Some investors interpreted Intel's results as a sign that the chip industry was near the bottom of the downturn, a conclusion Salomon Smith Barney analyst Jonathan Joseph, who was one of the first to call the downturn, came to several weeks ago.

Joe Osha, semiconductor analyst at Merrill Lynch, disagreed, warning his clients that it's too soon to make that call.

Check on semiconductor stocks

Then Compaq (CPQ: Research, Estimates), the world's second-largest supplier of PCs, logged a first-quarter profit that missed its lowered expectations and substantially reduced its financial targets for the second quarter, saying it expects sales to decline by as much as 20 percent. Executives at Compaq attributed the shortfall to a buildup of inventory in the distribution channel.

Executives at IBM (IBM: Research, Estimates), a diversified computer hardware, software and technology services provider, also pointed to the PC as a source of weakness when they reported the company's latest results.

PC vendors have been struggling since the fourth quarter, after the slowing U.S. economy resulted in much lower-than-expected sales. Vendors such as Compaq built too many systems in anticipation of the typically strong holiday season, which didn't turn out to be so strong after all.

Since the PC segment was one of the first areas of technology to tank, many were looking to it for the first signs of a recovery.

"Although there was some improvements in the PC chain in February/March, April is showing weakness," Merrill Lynch technology strategist Steve Milunovich told his clients this week.

"We think it's premature to call the turn," Milunovich added.

Meanwhile, investors on Wednesday converged on shares of Cisco Systems (CSCO: Research, Estimates), as well as the stocks of other suppliers of networking equipment amid signs that many tech outfits are on their way to burning through the glut of inventory that has been weighing on their bottom lines.

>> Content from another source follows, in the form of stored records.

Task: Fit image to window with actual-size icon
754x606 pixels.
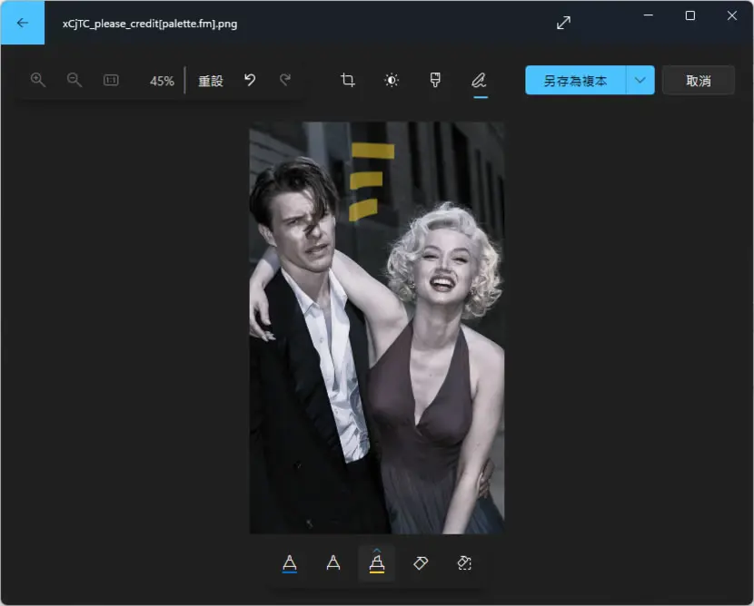Action: coord(111,80)
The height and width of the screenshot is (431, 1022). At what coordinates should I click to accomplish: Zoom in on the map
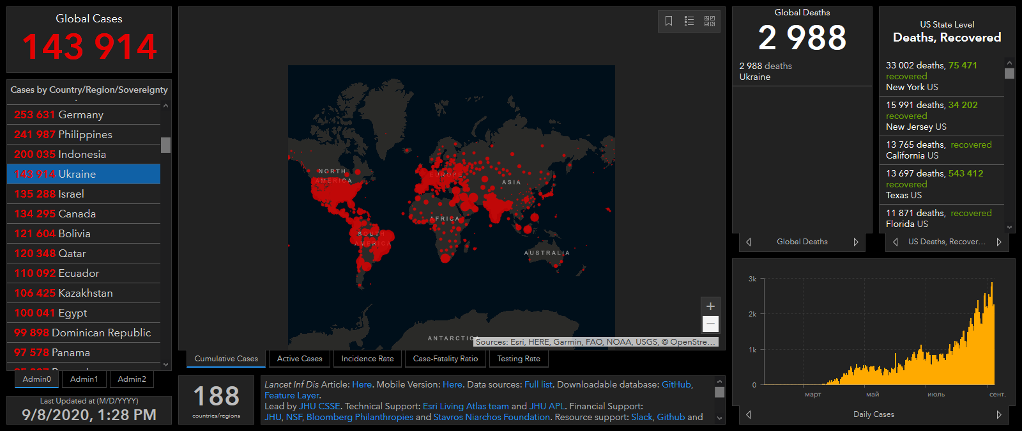point(710,306)
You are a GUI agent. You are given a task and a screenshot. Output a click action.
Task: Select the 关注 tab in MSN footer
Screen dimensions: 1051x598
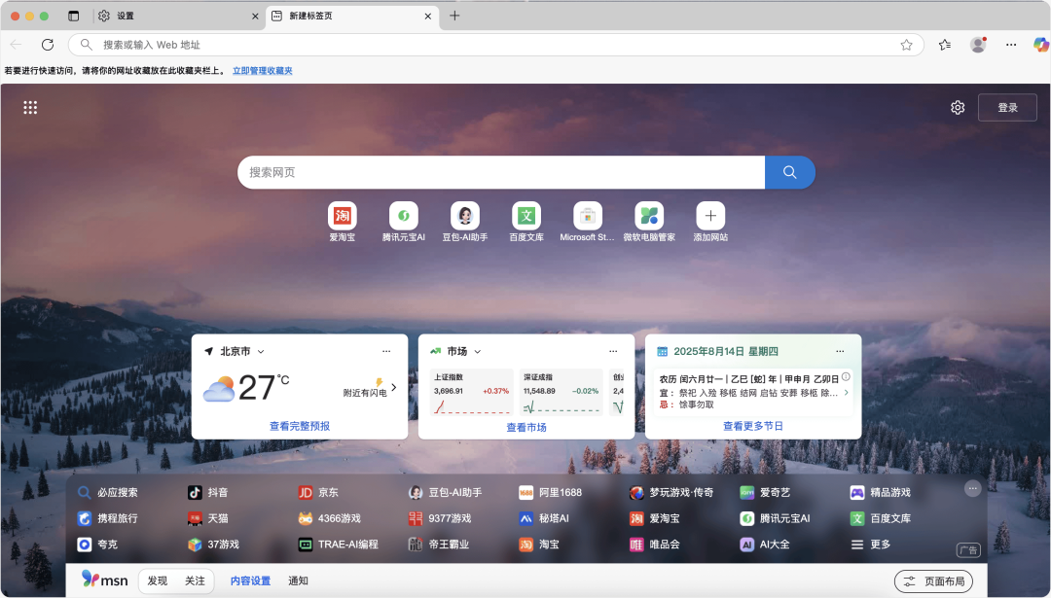coord(196,580)
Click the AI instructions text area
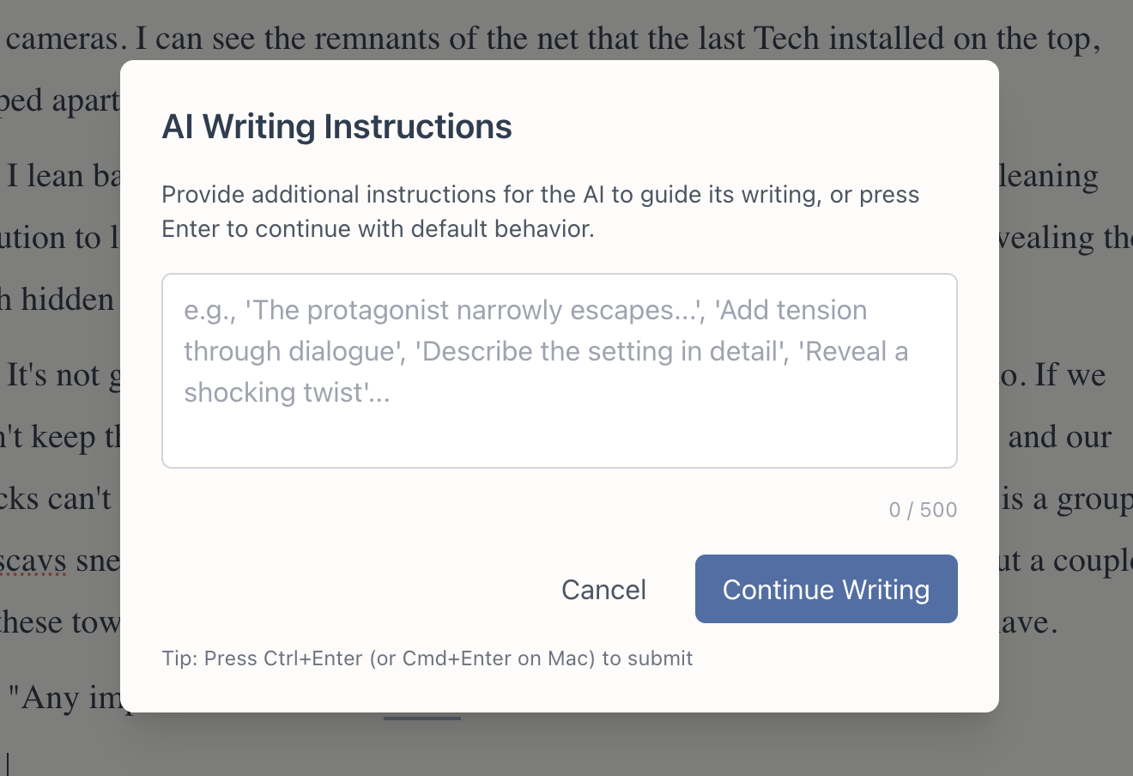Image resolution: width=1133 pixels, height=776 pixels. [559, 371]
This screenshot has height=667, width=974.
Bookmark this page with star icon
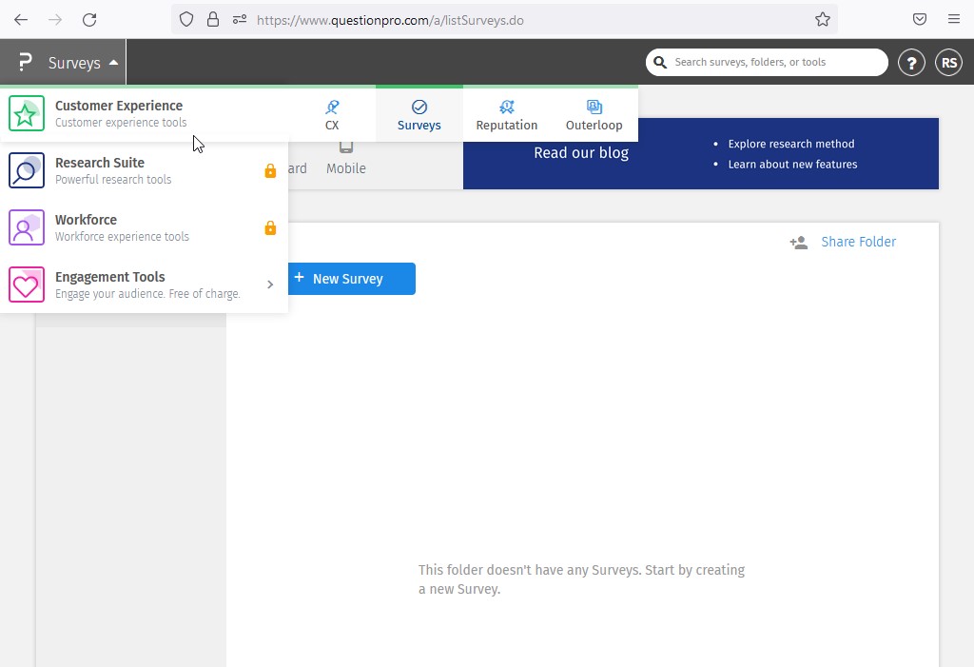coord(823,20)
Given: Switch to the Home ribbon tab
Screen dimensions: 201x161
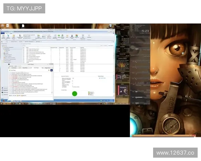Looking at the screenshot, I should tap(7, 33).
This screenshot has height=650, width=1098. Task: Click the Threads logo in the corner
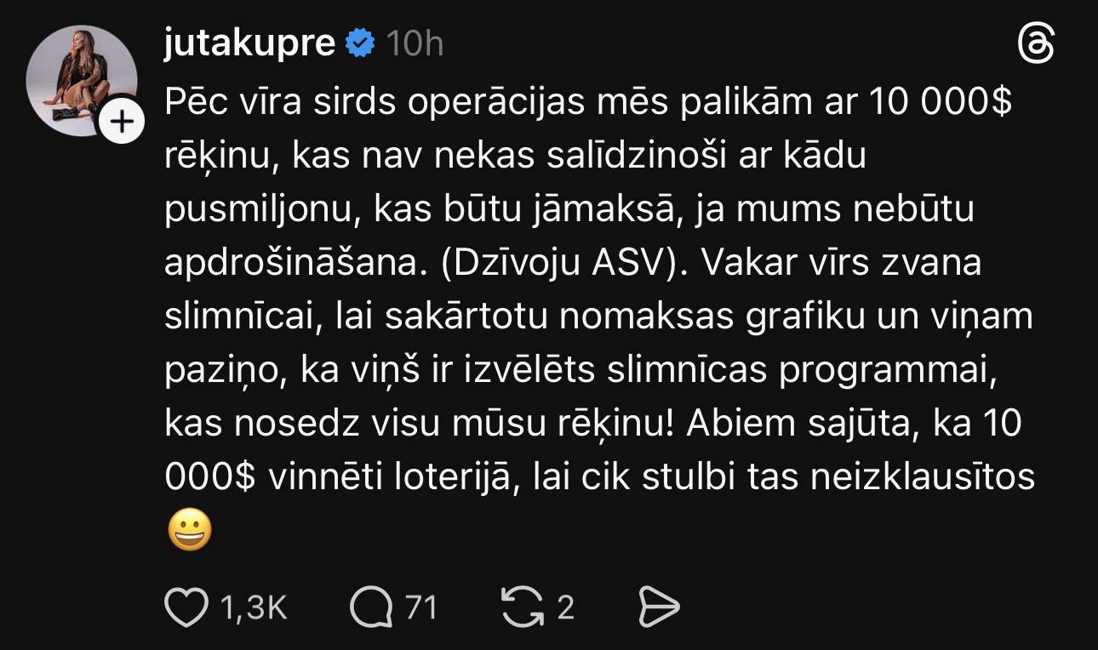[x=1036, y=43]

Click here for CNNfn.com's tech stock report

Networking-equipment suppliers such as Cisco have been particularly hard hit by the slowdown in the U.S. economy, which has prompted most telecommunications service providers to either defer or cancel new equipment orders.

In a research note to clients Wednesday, Morgan Stanley networking analyst Christopher Stix said the company still is facing a difficult market among the telecommunications service providers, but at the same time, sales to large corporations, referred to as "enterprise customers," appeared to be firming.

Market observers attributed Wednesday's run-up in networking stocks in large part to investors wanting to embrace any signs of life in the beaten-down segment.

'Not a pretty story' behind the numbers

But the forecasts technology executives are providing for growth in the coming quarter suggests rough going, according to Chuck Hill, research director at First Call, which tracks corporate earnings results and projections.

Hill told CNNfn's Before Hours program this week that the technology  companies that have reported their latest results so far have come in about 39 percent below their levels from the year-ago quarter, and the expectations moving forward are even worse.

"The estimates are for earnings to be down 50 percent in the second quarter, 37 percent in the third quarter, and 12 percent in the fourth," Hill said, noting that the fourth quarter last year was one of the worst on record for a raft of technology companies.

"We went from 42 percent growth in the third quarter to only 3 percent in the fourth quarter, and down about 40 here in the first quarter," he said. "So, technology is not a pretty story, nor is the communication services area that kind of tags along with it."

Still, some money managers and analysts are cautiously moving back into tech, betting that some select names will benefit from an upturn possibly by the end of the year.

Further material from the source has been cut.